Portland State University philosophy professor Peter Boghossian filed his resignation paperwork on Thursday after the school attempted to silence the nature of his curriculum.
Boghossian joined “Tucker Carlson Tonight” to detail his abrupt exit from campus which he described in a Substack newsletter to have transformed into a “Social Justice factory.”
“The university basically created conditions that didn’t allow me to teach what I was hired to do, which was critical thinking and ethics,” he said. “And so I could not retain my current position as is.”
The former professor intended on going about his normal lessons until the university informed him he would not be allowed to render his opinion specifically on the topic of protected classes. He admitted that the university made it difficult for him to do his job as other professors urged students not to enroll in his classes.
As more universities nationwide adopt a social justice ecosystem, Boghossian said anyone who speaks out against the “dominant moral orthodoxy” including race, gender, and sexuality is ostracized and silenced.
“I wasn’t allowed to speak about protected classes among other things,” he said. “So there was a censoriousness about the university and there was always, always the threat of investigation… They weaponized offices of diversity, equity, and inclusion.”

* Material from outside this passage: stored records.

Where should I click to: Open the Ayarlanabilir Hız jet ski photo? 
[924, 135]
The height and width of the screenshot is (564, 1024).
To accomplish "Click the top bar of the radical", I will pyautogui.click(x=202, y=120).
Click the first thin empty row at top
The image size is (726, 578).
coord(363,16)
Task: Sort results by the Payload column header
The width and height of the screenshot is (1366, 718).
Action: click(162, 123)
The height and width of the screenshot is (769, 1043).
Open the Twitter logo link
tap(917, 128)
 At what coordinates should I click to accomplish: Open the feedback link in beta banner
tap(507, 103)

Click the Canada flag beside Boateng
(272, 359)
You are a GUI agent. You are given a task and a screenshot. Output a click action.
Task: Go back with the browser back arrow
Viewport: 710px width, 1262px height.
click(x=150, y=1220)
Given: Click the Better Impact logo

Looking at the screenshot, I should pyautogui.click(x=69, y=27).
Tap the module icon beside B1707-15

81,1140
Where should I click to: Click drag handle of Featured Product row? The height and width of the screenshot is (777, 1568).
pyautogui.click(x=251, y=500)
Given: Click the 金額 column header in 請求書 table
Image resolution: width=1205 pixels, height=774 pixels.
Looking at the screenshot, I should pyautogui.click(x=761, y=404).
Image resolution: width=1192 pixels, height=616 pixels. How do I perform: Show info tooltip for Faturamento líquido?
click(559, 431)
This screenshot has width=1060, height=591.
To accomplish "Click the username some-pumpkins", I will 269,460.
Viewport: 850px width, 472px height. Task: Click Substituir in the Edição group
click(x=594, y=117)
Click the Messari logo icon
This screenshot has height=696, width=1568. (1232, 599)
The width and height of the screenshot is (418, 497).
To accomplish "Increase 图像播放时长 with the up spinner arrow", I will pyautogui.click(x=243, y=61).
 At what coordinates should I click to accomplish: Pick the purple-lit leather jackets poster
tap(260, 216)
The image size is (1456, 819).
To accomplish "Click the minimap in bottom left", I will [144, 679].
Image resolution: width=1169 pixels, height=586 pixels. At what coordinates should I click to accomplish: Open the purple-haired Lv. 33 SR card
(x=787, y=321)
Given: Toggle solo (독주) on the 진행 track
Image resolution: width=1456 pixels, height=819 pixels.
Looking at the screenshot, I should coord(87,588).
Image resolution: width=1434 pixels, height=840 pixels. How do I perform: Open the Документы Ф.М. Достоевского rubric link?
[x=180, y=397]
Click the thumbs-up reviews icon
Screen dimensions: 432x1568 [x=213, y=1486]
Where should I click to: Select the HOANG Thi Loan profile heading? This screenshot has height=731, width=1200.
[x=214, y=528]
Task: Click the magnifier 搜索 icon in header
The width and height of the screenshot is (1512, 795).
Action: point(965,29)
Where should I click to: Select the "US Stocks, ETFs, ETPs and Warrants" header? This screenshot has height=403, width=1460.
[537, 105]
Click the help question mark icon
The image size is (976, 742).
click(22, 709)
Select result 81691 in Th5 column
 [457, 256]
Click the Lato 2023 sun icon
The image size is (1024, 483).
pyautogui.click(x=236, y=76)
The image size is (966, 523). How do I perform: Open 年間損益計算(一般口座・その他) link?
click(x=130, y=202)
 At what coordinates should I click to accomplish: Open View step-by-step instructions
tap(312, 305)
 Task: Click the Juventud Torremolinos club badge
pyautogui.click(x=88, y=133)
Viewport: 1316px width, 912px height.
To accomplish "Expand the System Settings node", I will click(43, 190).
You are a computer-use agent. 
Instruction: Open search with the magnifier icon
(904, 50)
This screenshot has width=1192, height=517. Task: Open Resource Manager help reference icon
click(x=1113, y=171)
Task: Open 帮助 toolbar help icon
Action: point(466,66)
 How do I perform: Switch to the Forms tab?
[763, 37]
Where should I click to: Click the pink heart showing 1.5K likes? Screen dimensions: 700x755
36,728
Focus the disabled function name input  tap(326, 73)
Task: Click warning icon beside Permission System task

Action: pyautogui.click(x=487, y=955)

Boghossian explained that the university utilizes these resources to enforce speech codes against professors and anyone who “questions what’s morally fashionable.” The contrarian recalled being brought up for sporting a “micro-aggression” after reportedly telling someone that he didn’t know if race was a social construct or a biological category.
“I’ve been accused of micro-aggressions when I ask for the policies that we’re engulfing like trigger warnings,” he said. “Why should there be a trigger warning on a syllabus? What is the evidence that safe spaces are helpful for students? Even asking for evidence was a micro-aggression.”
“So you’ve created, kind of, a culture in which even asking questions about things is viewed as a violation. It’s become a dogma factory.”
Boghossian tagged this one-sided thinking as an “injustice” to students, making it “impossible” to ask questions and challenge ideologies in college classrooms.
“We have to be taught by people who actually believe things,” he said. “I believe there should be a Marxist in an economics department… I believe that there should be intellectual diversity and we give students the tools to figure out these issues and ask difficult questions. And we’re not doing that.”